« C'est un travail d'équipe et les places sont claires. Le médecin traitant a la main sur la situation, le psychiatre et moi sommes des supports, il n'y a pas de rapport de force. Le patient est dans un vrai parcours de soins qui le rassure », témoigne Emmanuelle Laplanche, infirmière à la maison de santé des Mureaux (Yvelines). La professionnelle ne tarit pas d'éloges pour le projet soins d'équipes en santé mentale (Sésame).
Lancé depuis 2020 dans quatre sites de médecine générale des Yvelines (MSP des Mureaux, maison médicale de Chevreuse, médecins en exercice isolés à Versailles et cabinet médical de Porcheville), cette expérimentation inédite de soins collaboratifs est portée par l'Institut Montaigne, think tank libéral, et le centre hospitalier de Versailles. Elle mobilise 17 médecins généralistes, trois infirmières et trois psychiatres. Plus de 700 patients ont été inclus dans le parcours.
Repérage précoce
L'objectif du projet est simple : améliorer le repérage précoce et proposer une prise en charge appropriée des troubles mentaux fréquents. Selon l'Institut Montaigne, 50 % des patients présentant ces troubles ne sont pas repérés par les généralistes pour des raisons multiples – manque de temps, formation insuffisante à la psychiatrie, saturation des soins psychiatriques qui offrent peu de relais de prise en charge.
Construit sur le modèle collaboratif développé dans les années 1990 par le centre Advancing Integrated Mental health Solutions (AIMS) de l’Université de Washington (États-Unis), le parcours du patient inclus dans Sésame mise sur une étroite coordination interpro d'un trinôme de soignants (généraliste, infirmier et psychiatre). Le médecin généraliste assure le dépistage, en s'appuyant sur un test (PHQ-2), comprenant deux questions relatives à l'humeur et l'anhédonie, complété d’une évaluation clinique en consultation. « Il s'agit par ce très court questionnaire de vérifier que c'est bien de la dépression. Le généraliste n'est pas supposé adresser un patient psychotique », précise la Pr Christine Passerieux, responsable du pôle psychiatrie du CH de Versailles.
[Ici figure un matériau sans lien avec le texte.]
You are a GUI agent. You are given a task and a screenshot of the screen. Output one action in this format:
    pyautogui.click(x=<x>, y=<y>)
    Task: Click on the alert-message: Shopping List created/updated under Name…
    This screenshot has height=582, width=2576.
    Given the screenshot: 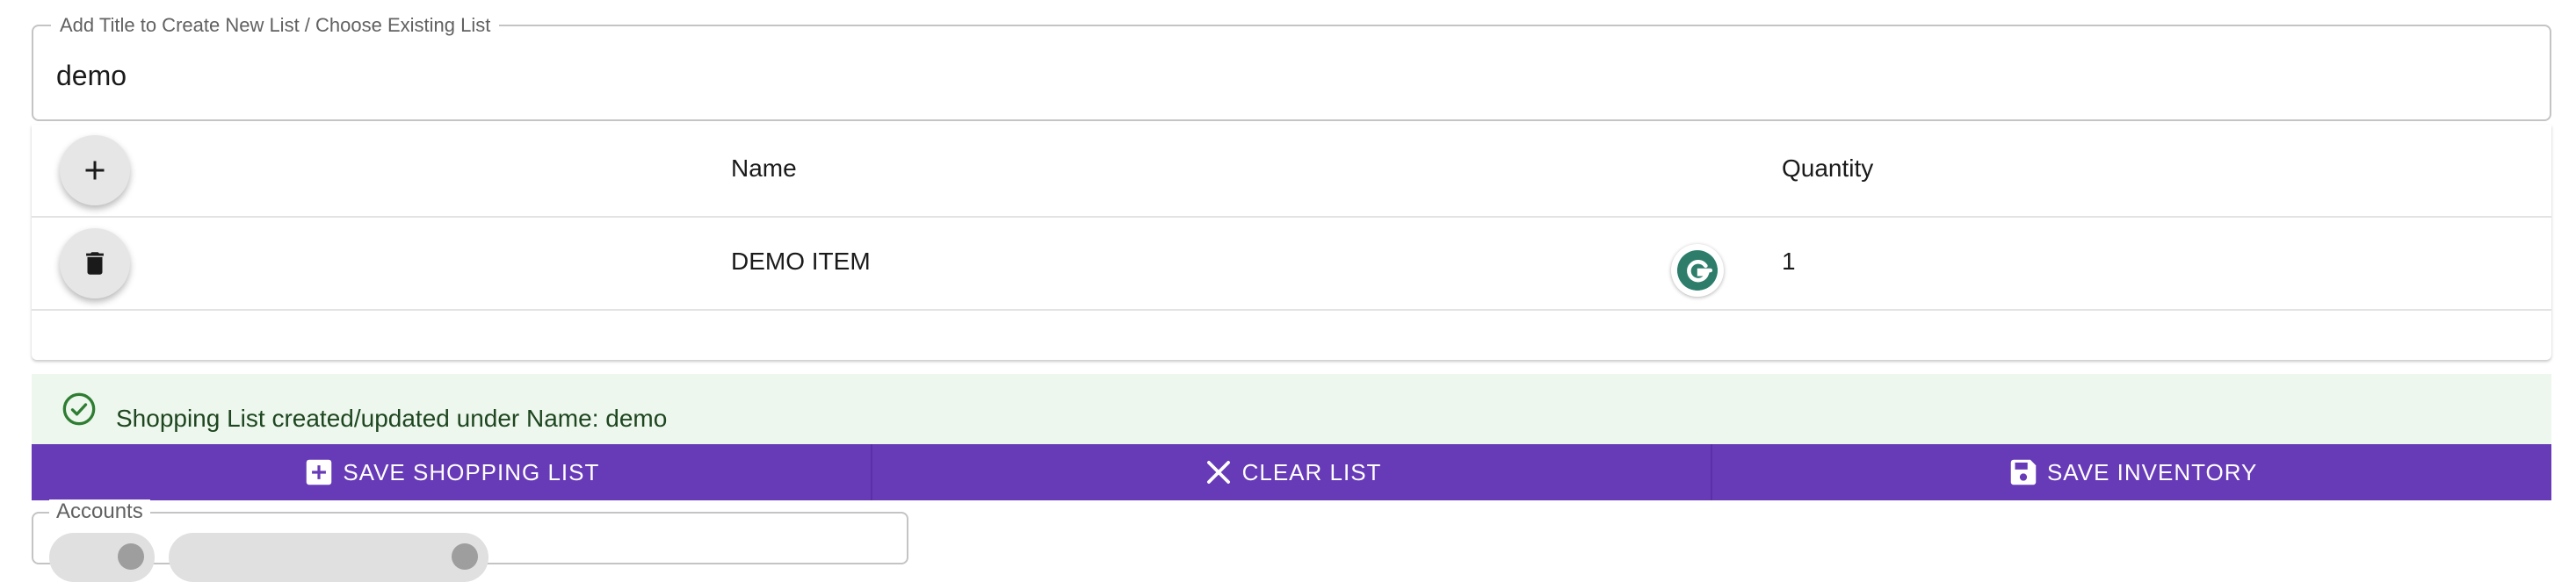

Pour les patients répondant aux critères d’inclusion, le praticien propose une rencontre avec l’infirmière « Sésame » dans les jours qui suivent. « Cette première consultation est déterminante », ajoute la psychiatre car elle permet de confirmer « cette impression de diagnostic » du généraliste par une exploration multifonctionnelle du contexte de vie, des antécédents, des attentes vis-à-vis des soins ou les préférences de traitements.
L'infirmier expose les situations nouvelles lors d'une revue de cas au psychiatre référent à distance, salarié ou libéral – le spécialiste propose alors un diagnostic et une stratégie thérapeutique. Tous ces éléments sont inscrits par l'infirmier dans le dossier du patient communiqué au généraliste. Un trio de compétences au bénéfice du patient. « Le psychiatre s'appuie sur les compétences de repérage et d'exploration multidimensionnelle de la situation de l'infirmière. La décision finale revient au médecin généraliste qui reste le prescripteur du traitement médicamenteux », précise la Pr Passerieux. La durée de la prise en charge dans ce modèle collaboratif est généralement comprise entre six et douze mois, selon les situations cliniques.
Gain de temps
Participant à l'expérimentation, le Dr Laurent de Bastard, généraliste à Versailles, salue ce parcours de soins « souple », « réactif » et « sécurisant » pour le patient. « Il y a un énorme gain de temps car cela m'évite de revoir tout le temps les mêmes patients avec les mêmes souffrances, témoigne-t-il. Grâce au dispositif, les patients bénéficient de vrais entretiens structurés avec l'infirmière Sésame, ce que nous n'avons pas le temps de faire en cabinet ».
Dans le cadre de ce travail collégial, des temps d’échanges sont formalisés pour clarifier, questionner et surtout ajuster les pratiques. « Cela permet de créer des liens, ajoute le Dr Laurent de Bastard. L'aspect collaboratif est essentiel et permet au généraliste de se former au fil des rencontres et de monter en compétence en santé mentale ». Le médecin estime que ce modèle pourrait être dupliqué dans d'autres pathologies comme la cardiologie, la diabétologie ou la néphrologie.
Trois ans après son lancement, Sésame se poursuivra dans les Yvelines et devrait s'étendre à d'autres départements franciliens (Hauts-de-Seine, Paris, Seine-Saint-Denis et Val-d'Oise). L'expérimentation qui se déploiera dans le cadre d'un financement dérogatoire (au titre de l’article 51 sur l'innovation) a ensuite vocation à être généralisée.